According to the CDC, at least 61 million adults in the US live with a disability of some kind. When a business fails to include such a significant portion of the population, it can experience a major loss in revenue and leave itself vulnerable to expensive lawsuits.

Litigation surrounding web accessibility frequently references the Americans with Disabilities Act (ADA). Passed in 1990, this legislation prohibits discrimination against people with disabilities in all areas of public life, including any place open to the general public.

Web accessibility refers to the processes businesses use to develop or update digital environments and properties such as websites and mobile apps. Web accessibility allows people with disabilities—visual, auditory, motor, and cognitive—to access and use a company’s digital assets.

Although many organizations understand the importance of ensuring their websites and other digital properties are accessible, the number of lawsuits related to the Americans with Disabilities Act (ADA) continues to rise each year, reaching more than 4,000 cases in 2021—a 15 percent increase from 2020. In some cases, the organizations involved weren’t even aware that their digital properties were inaccessible until receiving an ADA demand letter or lawsuit.

Almost 20 percent of the top 500 e-commerce websites received a lawsuit in 2022. Over the last four years, over 80 percent of the top 500 e-commerce websites have been sued. Retailers are often at the center of these legal filings, making up more than 77 percent of all digital accessibility lawsuits.

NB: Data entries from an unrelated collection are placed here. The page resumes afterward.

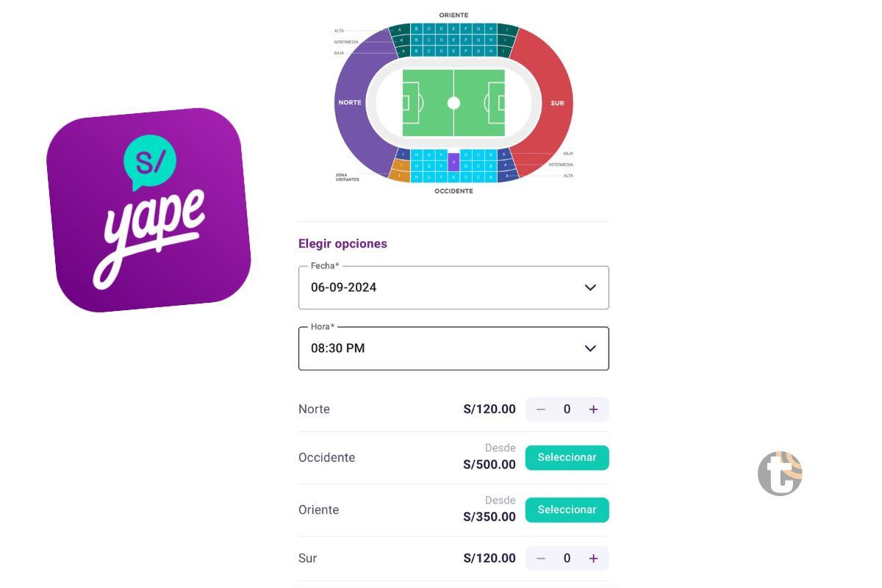Image resolution: width=882 pixels, height=588 pixels.
Task: Open the Fecha date dropdown showing 06-09-2024
Action: [x=453, y=287]
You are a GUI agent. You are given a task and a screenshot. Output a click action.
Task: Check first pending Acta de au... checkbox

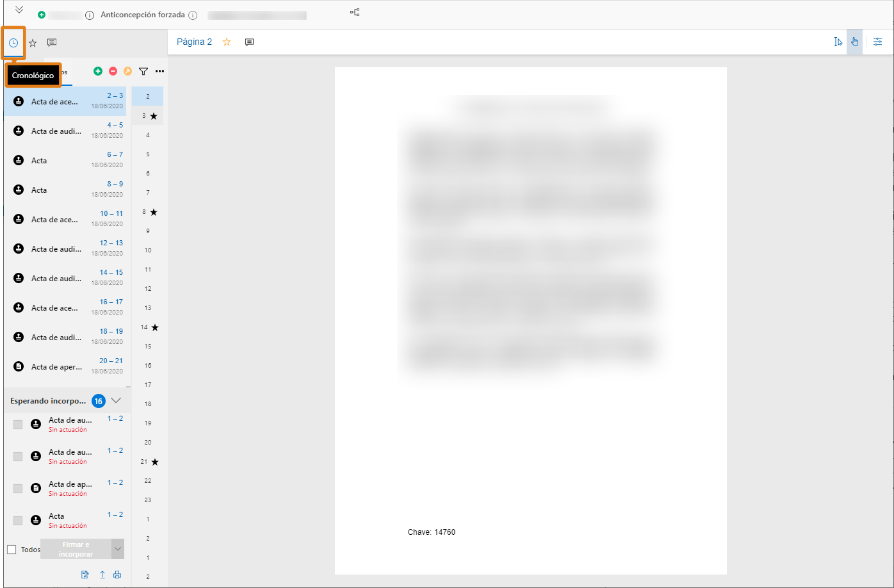(x=18, y=425)
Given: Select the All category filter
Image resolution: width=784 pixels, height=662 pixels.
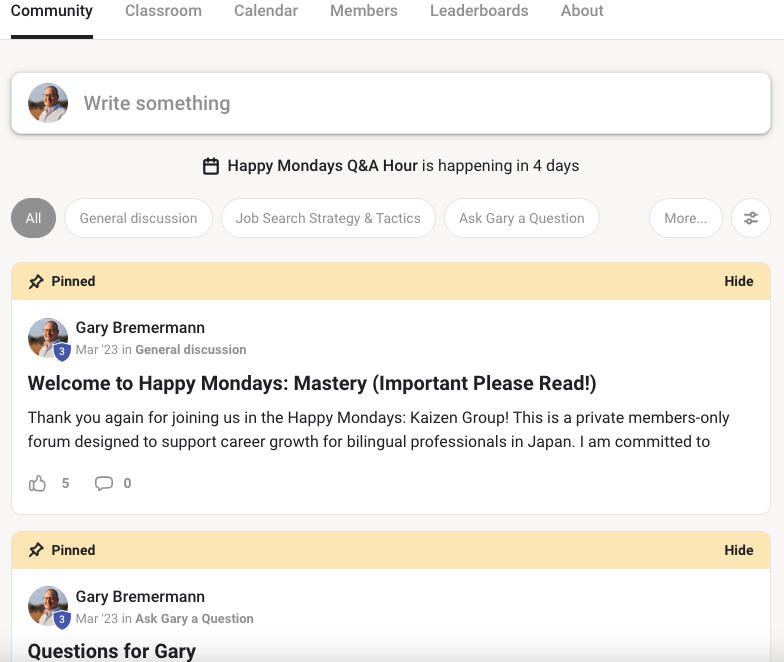Looking at the screenshot, I should click(33, 218).
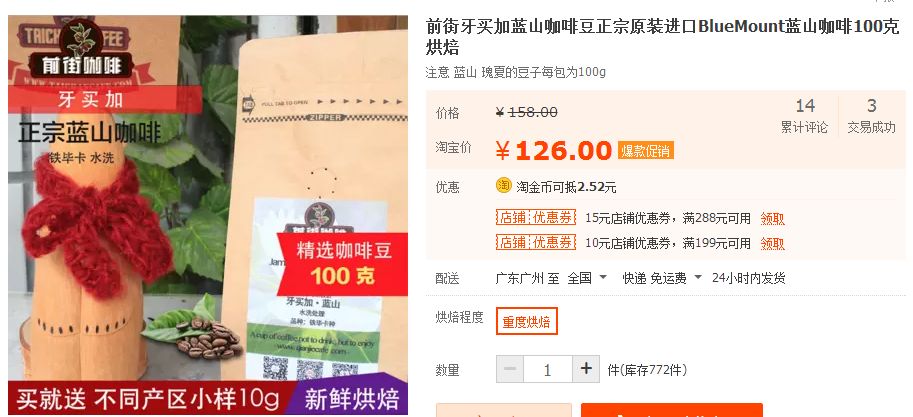Click the second 店铺优惠券 coupon tag
The image size is (913, 417).
(x=536, y=242)
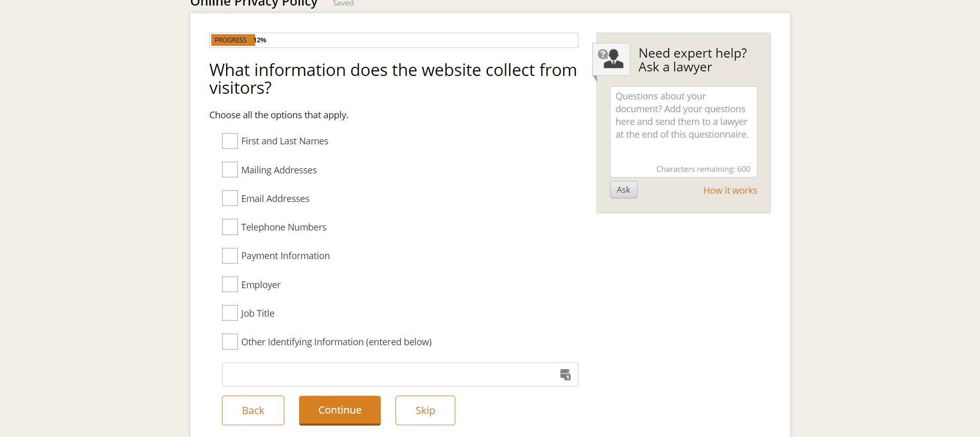The height and width of the screenshot is (437, 980).
Task: Focus the lawyer question text area
Action: pyautogui.click(x=683, y=127)
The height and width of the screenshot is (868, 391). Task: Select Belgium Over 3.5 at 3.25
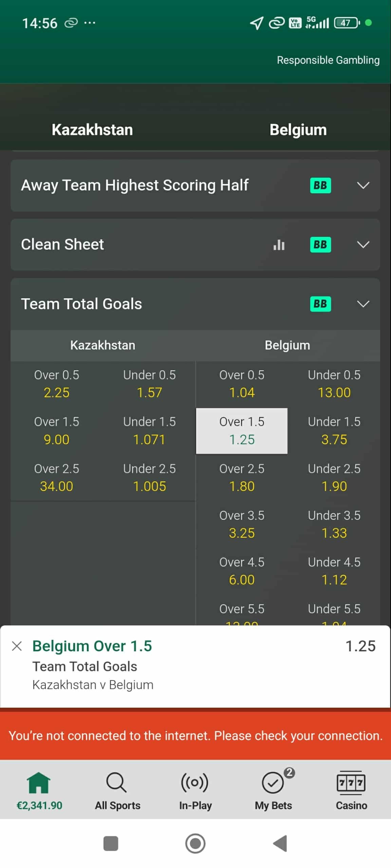tap(242, 524)
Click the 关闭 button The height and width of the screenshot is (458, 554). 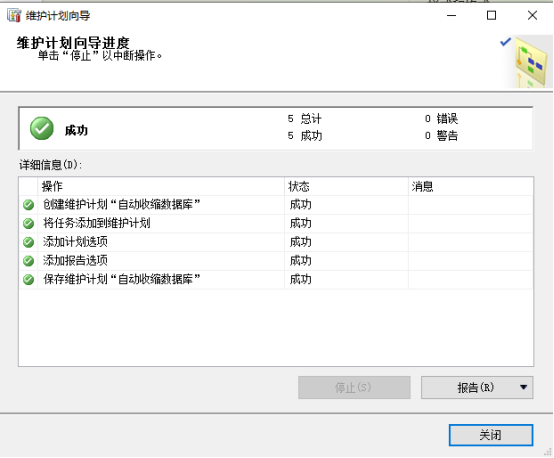pyautogui.click(x=491, y=435)
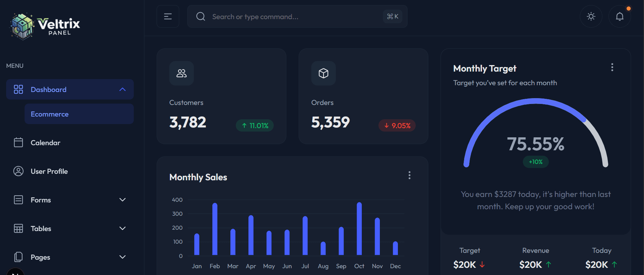Toggle light/dark theme with sun button

[x=591, y=16]
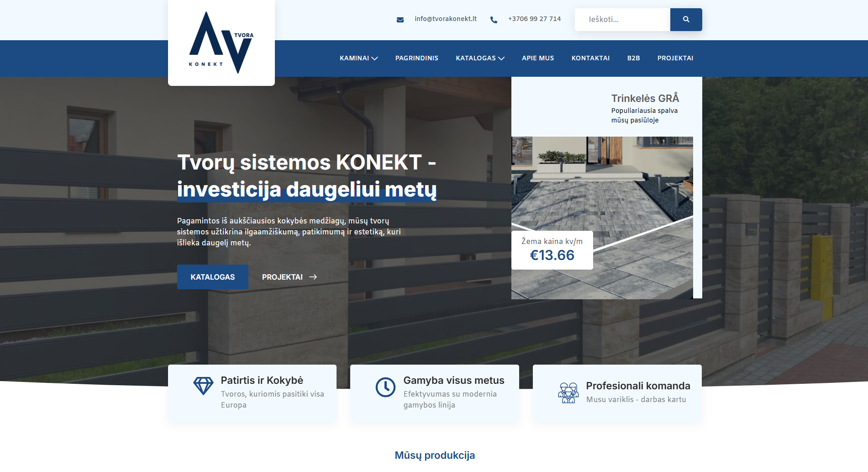Click the arrow icon next to PROJEKTAI
This screenshot has width=868, height=472.
[x=313, y=277]
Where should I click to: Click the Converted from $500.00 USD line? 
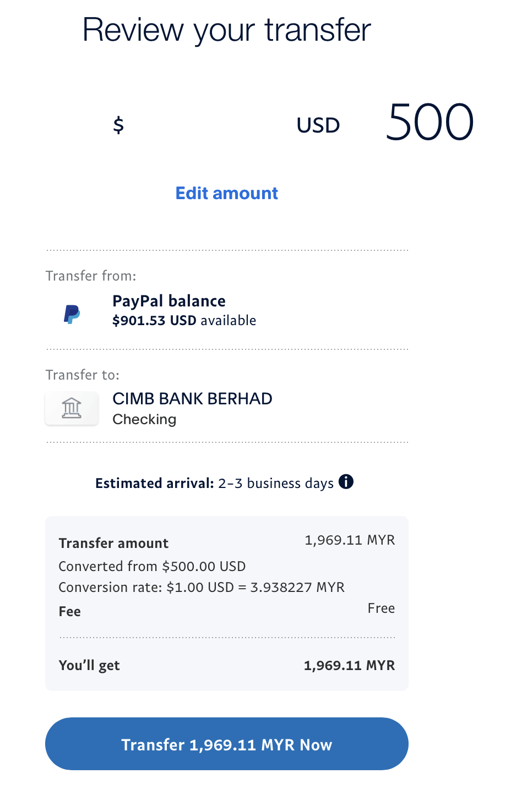tap(152, 566)
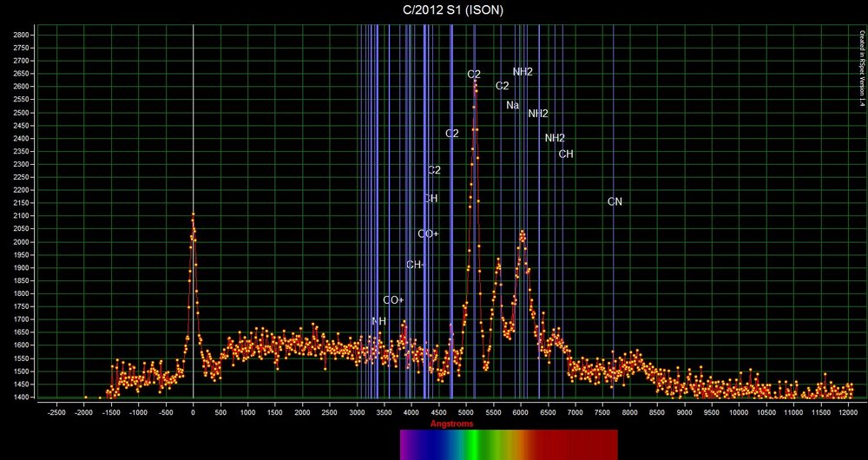
Task: Click the 2800 tick on the y-axis
Action: tap(20, 35)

California’s Unruh Act is another piece of legislation surrounding web accessibility, prohibiting discrimination based on a person’s:

  • Gender

  • Race

  • Religion

  • Age

  • Ancestry

  • National origin

  • Disability

  • Medical condition

  • Marital status

  • Sexual orientation

  • Citizenship

  • Primary language

  • Immigration status

How can your business avoid ADA-related lawsuits? In this guide, you'll learn:

  • How to determine if web accessibility applies to your organization.

  • Common criteria for determining if a digital property is accessible.

  • How to achieve website accessibility using a three-phased approach that includes addressing high-risk issues, remediating those issues, and planning for the future.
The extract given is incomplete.